The coordinates on this square are called `e`, `n` in the code (east, north).
Then we transform those coordinates into `x`, `y` coordinates on the hexagons map:
we turn the axes 45 degrees and we stretch one of them by a factor of tan(pi/6),
this makes each four adjacent hexagons centers' be equidistant. Then we decide
which hexagon contains the desired coordinates. This is probably the trickiest part,
we use this condition to decide:
```go
if yd > -xd+1 && yd < 2*xd && yd > 0.5*xd {
x, y = int(x0)+1, int(y0)+1
} else if yd <= -xd+1 && yd > 2*xd-1 && yd < 0.5*xd+0.5 {
x, y = int(x0), int(y0)
} else if yd > xd {
x, y = int(x0), int(y0)+1
} else {
x, y = int(x0)+1, int(y0)
}
```
Where `x0` and `y0` are the integer part of the `x`, `y` coordinates after changing
the base and `xd`, `yd` are the decimal part of those.
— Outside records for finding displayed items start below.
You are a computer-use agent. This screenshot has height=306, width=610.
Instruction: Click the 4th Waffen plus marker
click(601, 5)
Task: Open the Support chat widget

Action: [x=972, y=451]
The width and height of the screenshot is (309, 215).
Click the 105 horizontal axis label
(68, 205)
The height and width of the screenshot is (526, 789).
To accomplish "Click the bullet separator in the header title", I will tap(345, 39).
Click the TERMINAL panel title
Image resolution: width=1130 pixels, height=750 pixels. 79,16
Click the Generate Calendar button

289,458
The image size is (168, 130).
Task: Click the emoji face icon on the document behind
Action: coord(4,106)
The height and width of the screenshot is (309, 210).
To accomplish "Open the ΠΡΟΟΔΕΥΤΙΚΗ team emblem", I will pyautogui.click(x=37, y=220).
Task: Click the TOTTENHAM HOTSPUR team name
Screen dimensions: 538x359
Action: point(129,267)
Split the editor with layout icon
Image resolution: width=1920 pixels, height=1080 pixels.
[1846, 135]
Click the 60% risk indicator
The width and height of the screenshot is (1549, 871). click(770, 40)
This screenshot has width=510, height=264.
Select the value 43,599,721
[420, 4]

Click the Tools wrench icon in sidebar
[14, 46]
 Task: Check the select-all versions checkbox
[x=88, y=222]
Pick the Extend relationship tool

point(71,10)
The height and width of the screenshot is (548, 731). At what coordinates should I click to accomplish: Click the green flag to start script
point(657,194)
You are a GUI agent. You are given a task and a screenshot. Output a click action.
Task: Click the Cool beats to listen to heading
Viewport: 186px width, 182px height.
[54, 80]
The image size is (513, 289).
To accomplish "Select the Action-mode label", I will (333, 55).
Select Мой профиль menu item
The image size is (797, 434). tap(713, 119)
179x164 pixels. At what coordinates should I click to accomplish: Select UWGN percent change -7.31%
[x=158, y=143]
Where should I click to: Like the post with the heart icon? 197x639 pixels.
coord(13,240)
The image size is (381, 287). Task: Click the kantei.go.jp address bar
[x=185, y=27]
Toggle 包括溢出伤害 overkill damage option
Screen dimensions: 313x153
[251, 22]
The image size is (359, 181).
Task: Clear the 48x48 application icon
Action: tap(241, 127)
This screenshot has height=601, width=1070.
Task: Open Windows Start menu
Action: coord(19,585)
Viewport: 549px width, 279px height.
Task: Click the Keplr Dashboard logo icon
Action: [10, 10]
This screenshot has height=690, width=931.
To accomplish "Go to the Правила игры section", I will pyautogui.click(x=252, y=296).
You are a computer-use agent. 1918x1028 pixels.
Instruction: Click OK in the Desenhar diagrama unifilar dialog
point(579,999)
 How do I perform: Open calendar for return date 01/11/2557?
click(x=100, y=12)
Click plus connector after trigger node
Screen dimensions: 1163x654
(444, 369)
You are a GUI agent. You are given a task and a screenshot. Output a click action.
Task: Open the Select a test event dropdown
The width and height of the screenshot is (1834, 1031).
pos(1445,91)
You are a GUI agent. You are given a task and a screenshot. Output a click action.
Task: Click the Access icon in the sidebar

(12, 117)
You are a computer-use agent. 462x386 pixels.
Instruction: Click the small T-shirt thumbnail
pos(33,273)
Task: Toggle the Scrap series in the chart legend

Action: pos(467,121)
If we assume that both `x0` and
`y0` are zero, you can see how those conditions define limit lines for each of
four hexagons on the next drawing, while our `x`, `y` point lays somewhere inside of the square:

This way, previous condtions mean:
```go
if yd > -xd+1 && yd < 2*xd && yd > 0.5*xd {
// red hexagon
x, y = int(x0)+1, int(y0)+1
} else if yd <= -xd+1 && yd > 2*xd-1 && yd < 0.5*xd+0.5 {
// purple hexagon
x, y = int(x0), int(y0)
} else if yd > xd {
// green hexagon
x, y = int(x0), int(y0)+1
} else {
// blue hexagon
x, y = int(x0)+1, int(y0)
}
```
Once we have our integer position of the hexagon, they are encoded into string,
approximating in powers of 3 level+2 times: each character is a two-digit base-3
number, where first digit means the relative position of previous `x` approximation,
and the second one defines the same for `y`.
First three approximations are encoded into two special characters, and after all
of that, some fixes are applied for world-wrapping and consistency: we maintain all
of them to make this implementation compatible with the original one from geohex.org.